### Given records:
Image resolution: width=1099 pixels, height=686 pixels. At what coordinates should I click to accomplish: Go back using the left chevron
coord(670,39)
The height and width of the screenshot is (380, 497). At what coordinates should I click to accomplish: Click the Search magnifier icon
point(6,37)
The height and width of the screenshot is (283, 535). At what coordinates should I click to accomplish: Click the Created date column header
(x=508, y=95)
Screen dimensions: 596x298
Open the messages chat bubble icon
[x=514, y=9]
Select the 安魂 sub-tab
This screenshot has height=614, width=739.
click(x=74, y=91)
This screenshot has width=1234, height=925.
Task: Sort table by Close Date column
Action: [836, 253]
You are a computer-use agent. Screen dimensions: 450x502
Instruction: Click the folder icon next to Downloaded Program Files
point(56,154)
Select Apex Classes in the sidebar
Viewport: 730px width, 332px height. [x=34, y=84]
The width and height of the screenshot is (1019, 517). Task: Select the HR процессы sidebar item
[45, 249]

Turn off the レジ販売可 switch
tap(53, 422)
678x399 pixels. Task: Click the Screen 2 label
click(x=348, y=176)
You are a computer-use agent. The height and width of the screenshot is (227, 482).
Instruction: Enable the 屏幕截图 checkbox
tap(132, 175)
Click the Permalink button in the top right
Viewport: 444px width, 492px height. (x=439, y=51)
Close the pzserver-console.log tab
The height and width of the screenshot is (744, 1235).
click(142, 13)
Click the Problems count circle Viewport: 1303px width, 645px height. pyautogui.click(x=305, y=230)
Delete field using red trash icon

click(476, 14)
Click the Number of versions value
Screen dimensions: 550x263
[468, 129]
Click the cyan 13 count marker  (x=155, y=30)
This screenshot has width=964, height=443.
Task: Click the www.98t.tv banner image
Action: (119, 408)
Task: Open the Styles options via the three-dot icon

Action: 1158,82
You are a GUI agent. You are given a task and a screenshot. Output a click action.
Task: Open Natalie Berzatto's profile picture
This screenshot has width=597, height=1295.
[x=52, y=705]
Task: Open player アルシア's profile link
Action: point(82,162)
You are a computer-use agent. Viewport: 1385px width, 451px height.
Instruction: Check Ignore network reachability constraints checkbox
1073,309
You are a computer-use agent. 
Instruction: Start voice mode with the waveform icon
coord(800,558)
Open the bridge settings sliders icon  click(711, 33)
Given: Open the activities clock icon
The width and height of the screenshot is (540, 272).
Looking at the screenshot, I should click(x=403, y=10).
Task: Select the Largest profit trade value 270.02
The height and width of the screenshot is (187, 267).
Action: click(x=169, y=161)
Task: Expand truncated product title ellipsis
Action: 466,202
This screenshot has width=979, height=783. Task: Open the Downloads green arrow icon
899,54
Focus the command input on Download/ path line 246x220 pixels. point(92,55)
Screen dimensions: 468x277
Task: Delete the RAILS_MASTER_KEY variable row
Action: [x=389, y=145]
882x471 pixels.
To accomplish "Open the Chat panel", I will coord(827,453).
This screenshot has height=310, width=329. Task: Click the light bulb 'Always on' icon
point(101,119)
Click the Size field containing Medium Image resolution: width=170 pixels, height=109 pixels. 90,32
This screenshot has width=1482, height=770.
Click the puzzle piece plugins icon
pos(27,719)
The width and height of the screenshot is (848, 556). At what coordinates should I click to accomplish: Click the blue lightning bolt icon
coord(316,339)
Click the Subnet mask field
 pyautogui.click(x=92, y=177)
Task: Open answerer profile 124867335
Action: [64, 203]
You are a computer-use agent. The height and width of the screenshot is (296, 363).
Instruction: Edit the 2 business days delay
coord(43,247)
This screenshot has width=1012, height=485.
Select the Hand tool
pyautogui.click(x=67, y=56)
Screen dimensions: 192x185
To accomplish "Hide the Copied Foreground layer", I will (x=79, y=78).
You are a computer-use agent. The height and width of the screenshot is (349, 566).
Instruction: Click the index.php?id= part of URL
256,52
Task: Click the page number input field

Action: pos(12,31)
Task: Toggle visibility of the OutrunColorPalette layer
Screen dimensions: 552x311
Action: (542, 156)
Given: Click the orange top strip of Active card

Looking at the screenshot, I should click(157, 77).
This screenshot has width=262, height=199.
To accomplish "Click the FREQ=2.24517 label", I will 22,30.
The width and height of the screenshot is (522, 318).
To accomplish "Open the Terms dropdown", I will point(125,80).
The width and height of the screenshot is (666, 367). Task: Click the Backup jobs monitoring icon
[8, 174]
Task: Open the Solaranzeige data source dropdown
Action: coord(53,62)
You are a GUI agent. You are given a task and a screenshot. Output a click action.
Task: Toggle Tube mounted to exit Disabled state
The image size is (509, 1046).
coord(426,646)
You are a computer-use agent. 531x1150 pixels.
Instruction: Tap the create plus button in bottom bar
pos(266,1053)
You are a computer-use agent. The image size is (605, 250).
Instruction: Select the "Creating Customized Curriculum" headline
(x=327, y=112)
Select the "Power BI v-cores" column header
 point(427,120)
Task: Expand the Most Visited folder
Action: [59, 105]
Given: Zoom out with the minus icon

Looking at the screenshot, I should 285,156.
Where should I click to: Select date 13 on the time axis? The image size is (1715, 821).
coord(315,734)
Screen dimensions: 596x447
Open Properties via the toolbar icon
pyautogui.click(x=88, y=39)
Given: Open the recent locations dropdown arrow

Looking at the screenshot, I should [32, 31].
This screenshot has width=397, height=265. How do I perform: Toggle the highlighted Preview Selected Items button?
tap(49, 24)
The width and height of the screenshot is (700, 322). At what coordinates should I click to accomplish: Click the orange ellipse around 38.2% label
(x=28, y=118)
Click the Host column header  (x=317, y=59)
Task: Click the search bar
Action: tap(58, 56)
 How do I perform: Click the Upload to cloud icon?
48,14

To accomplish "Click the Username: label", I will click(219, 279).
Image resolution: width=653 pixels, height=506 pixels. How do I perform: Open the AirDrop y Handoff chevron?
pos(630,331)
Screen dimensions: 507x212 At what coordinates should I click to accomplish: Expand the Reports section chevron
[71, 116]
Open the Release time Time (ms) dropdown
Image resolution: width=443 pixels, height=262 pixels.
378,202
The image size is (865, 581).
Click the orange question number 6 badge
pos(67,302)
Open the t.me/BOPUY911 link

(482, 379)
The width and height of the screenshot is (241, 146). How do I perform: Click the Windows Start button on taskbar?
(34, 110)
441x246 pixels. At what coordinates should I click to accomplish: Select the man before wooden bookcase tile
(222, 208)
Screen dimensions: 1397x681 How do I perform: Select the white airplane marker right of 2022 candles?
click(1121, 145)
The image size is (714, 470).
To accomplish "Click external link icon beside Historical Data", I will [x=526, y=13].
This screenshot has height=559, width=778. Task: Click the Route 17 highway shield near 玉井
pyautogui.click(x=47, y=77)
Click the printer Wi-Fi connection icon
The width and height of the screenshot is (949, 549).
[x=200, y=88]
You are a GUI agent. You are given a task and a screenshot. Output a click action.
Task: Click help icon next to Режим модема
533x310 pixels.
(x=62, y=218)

### What you need to do:
Every line of the listing should be printed again exactly.

### Written solution:
Image resolution: width=1099 pixels, height=686 pixels. At what coordinates should I click to accomplish: Go back using the left chevron
coord(670,39)
The height and width of the screenshot is (380, 497). At what coordinates should I click to accomplish: Click the Search magnifier icon
point(6,37)
The height and width of the screenshot is (283, 535). At what coordinates should I click to accomplish: Click the Created date column header
(x=508, y=95)
Screen dimensions: 596x298
Open the messages chat bubble icon
[x=514, y=9]
Select the 安魂 sub-tab
This screenshot has height=614, width=739.
click(x=74, y=91)
This screenshot has width=1234, height=925.
Task: Sort table by Close Date column
Action: [836, 253]
You are a computer-use agent. Screen dimensions: 450x502
Instruction: Click the folder icon next to Downloaded Program Files
point(56,154)
Select Apex Classes in the sidebar
Viewport: 730px width, 332px height. [x=34, y=84]
The width and height of the screenshot is (1019, 517). Task: Select the HR процессы sidebar item
[45, 249]

Turn off the レジ販売可 switch
tap(53, 422)
678x399 pixels. Task: Click the Screen 2 label
click(x=348, y=176)
You are a computer-use agent. The height and width of the screenshot is (227, 482).
Instruction: Enable the 屏幕截图 checkbox
tap(132, 175)
Click the Permalink button in the top right
Viewport: 444px width, 492px height. (x=439, y=51)
Close the pzserver-console.log tab
The height and width of the screenshot is (744, 1235).
click(142, 13)
Click the Problems count circle Viewport: 1303px width, 645px height. pyautogui.click(x=305, y=230)
Delete field using red trash icon

click(476, 14)
Click the Number of versions value
Screen dimensions: 550x263
[468, 129]
Click the cyan 13 count marker  (x=155, y=30)
This screenshot has width=964, height=443.
Task: Click the www.98t.tv banner image
Action: (119, 408)
Task: Open the Styles options via the three-dot icon

Action: 1158,82
You are a GUI agent. You are given a task and a screenshot. Output a click action.
Task: Open Natalie Berzatto's profile picture
This screenshot has width=597, height=1295.
[x=52, y=705]
Task: Open player アルシア's profile link
Action: point(82,162)
You are a computer-use agent. Viewport: 1385px width, 451px height.
Instruction: Check Ignore network reachability constraints checkbox
1073,309
You are a computer-use agent. 
Instruction: Start voice mode with the waveform icon
coord(800,558)
Open the bridge settings sliders icon  click(711, 33)
Given: Open the activities clock icon
The width and height of the screenshot is (540, 272).
Looking at the screenshot, I should click(x=403, y=10).
Task: Select the Largest profit trade value 270.02
The height and width of the screenshot is (187, 267).
Action: click(x=169, y=161)
Task: Expand truncated product title ellipsis
Action: 466,202
This screenshot has width=979, height=783. Task: Open the Downloads green arrow icon
899,54
Focus the command input on Download/ path line 246x220 pixels. point(92,55)
Screen dimensions: 468x277
Task: Delete the RAILS_MASTER_KEY variable row
Action: [x=389, y=145]
882x471 pixels.
To accomplish "Open the Chat panel", I will coord(827,453).
This screenshot has height=310, width=329. Task: Click the light bulb 'Always on' icon
point(101,119)
Click the Size field containing Medium Image resolution: width=170 pixels, height=109 pixels. 90,32
This screenshot has width=1482, height=770.
Click the puzzle piece plugins icon
pos(27,719)
The width and height of the screenshot is (848, 556). At what coordinates should I click to accomplish: Click the blue lightning bolt icon
coord(316,339)
Click the Subnet mask field
 pyautogui.click(x=92, y=177)
Task: Open answerer profile 124867335
Action: [64, 203]
You are a computer-use agent. The height and width of the screenshot is (296, 363).
Instruction: Edit the 2 business days delay
coord(43,247)
This screenshot has width=1012, height=485.
Select the Hand tool
pyautogui.click(x=67, y=56)
Screen dimensions: 192x185
To accomplish "Hide the Copied Foreground layer", I will (x=79, y=78).
You are a computer-use agent. The height and width of the screenshot is (349, 566).
Instruction: Click the index.php?id= part of URL
256,52
Task: Click the page number input field

Action: pos(12,31)
Task: Toggle visibility of the OutrunColorPalette layer
Screen dimensions: 552x311
Action: (542, 156)
Given: Click the orange top strip of Active card

Looking at the screenshot, I should click(157, 77).
This screenshot has width=262, height=199.
To accomplish "Click the FREQ=2.24517 label", I will 22,30.
The width and height of the screenshot is (522, 318).
To accomplish "Open the Terms dropdown", I will point(125,80).
The width and height of the screenshot is (666, 367). Task: Click the Backup jobs monitoring icon
[8, 174]
Task: Open the Solaranzeige data source dropdown
Action: coord(53,62)
You are a GUI agent. You are given a task and a screenshot. Output a click action.
Task: Toggle Tube mounted to exit Disabled state
The image size is (509, 1046).
coord(426,646)
You are a computer-use agent. 531x1150 pixels.
Instruction: Tap the create plus button in bottom bar
pos(266,1053)
You are a computer-use agent. The image size is (605, 250).
Instruction: Select the "Creating Customized Curriculum" headline
(x=327, y=112)
Select the "Power BI v-cores" column header
 point(427,120)
Task: Expand the Most Visited folder
Action: [59, 105]
Given: Zoom out with the minus icon

Looking at the screenshot, I should 285,156.
Where should I click to: Select date 13 on the time axis? The image size is (1715, 821).
coord(315,734)
Screen dimensions: 596x447
Open Properties via the toolbar icon
pyautogui.click(x=88, y=39)
Given: Open the recent locations dropdown arrow

Looking at the screenshot, I should [32, 31].
This screenshot has width=397, height=265. How do I perform: Toggle the highlighted Preview Selected Items button?
tap(49, 24)
The width and height of the screenshot is (700, 322). At what coordinates should I click to accomplish: Click the orange ellipse around 38.2% label
(x=28, y=118)
Click the Host column header  (x=317, y=59)
Task: Click the search bar
Action: tap(58, 56)
 How do I perform: Click the Upload to cloud icon?
48,14

To accomplish "Click the Username: label", I will click(219, 279).
Image resolution: width=653 pixels, height=506 pixels. How do I perform: Open the AirDrop y Handoff chevron?
pos(630,331)
Screen dimensions: 507x212 At what coordinates should I click to accomplish: Expand the Reports section chevron
[71, 116]
Open the Release time Time (ms) dropdown
Image resolution: width=443 pixels, height=262 pixels.
378,202
The image size is (865, 581).
Click the orange question number 6 badge
pos(67,302)
Open the t.me/BOPUY911 link

(482, 379)
The width and height of the screenshot is (241, 146). How do I perform: Click the Windows Start button on taskbar?
(34, 110)
441x246 pixels. At what coordinates should I click to accomplish: Select the man before wooden bookcase tile
(222, 208)
Screen dimensions: 1397x681 How do I perform: Select the white airplane marker right of 2022 candles?
click(1121, 145)
The image size is (714, 470).
To accomplish "Click external link icon beside Historical Data", I will [x=526, y=13].
This screenshot has height=559, width=778. Task: Click the Route 17 highway shield near 玉井
pyautogui.click(x=47, y=77)
Click the printer Wi-Fi connection icon
The width and height of the screenshot is (949, 549).
[x=200, y=88]
You are a GUI agent. You are given a task and a screenshot. Output a click action.
Task: Click help icon next to Режим модема
533x310 pixels.
(x=62, y=218)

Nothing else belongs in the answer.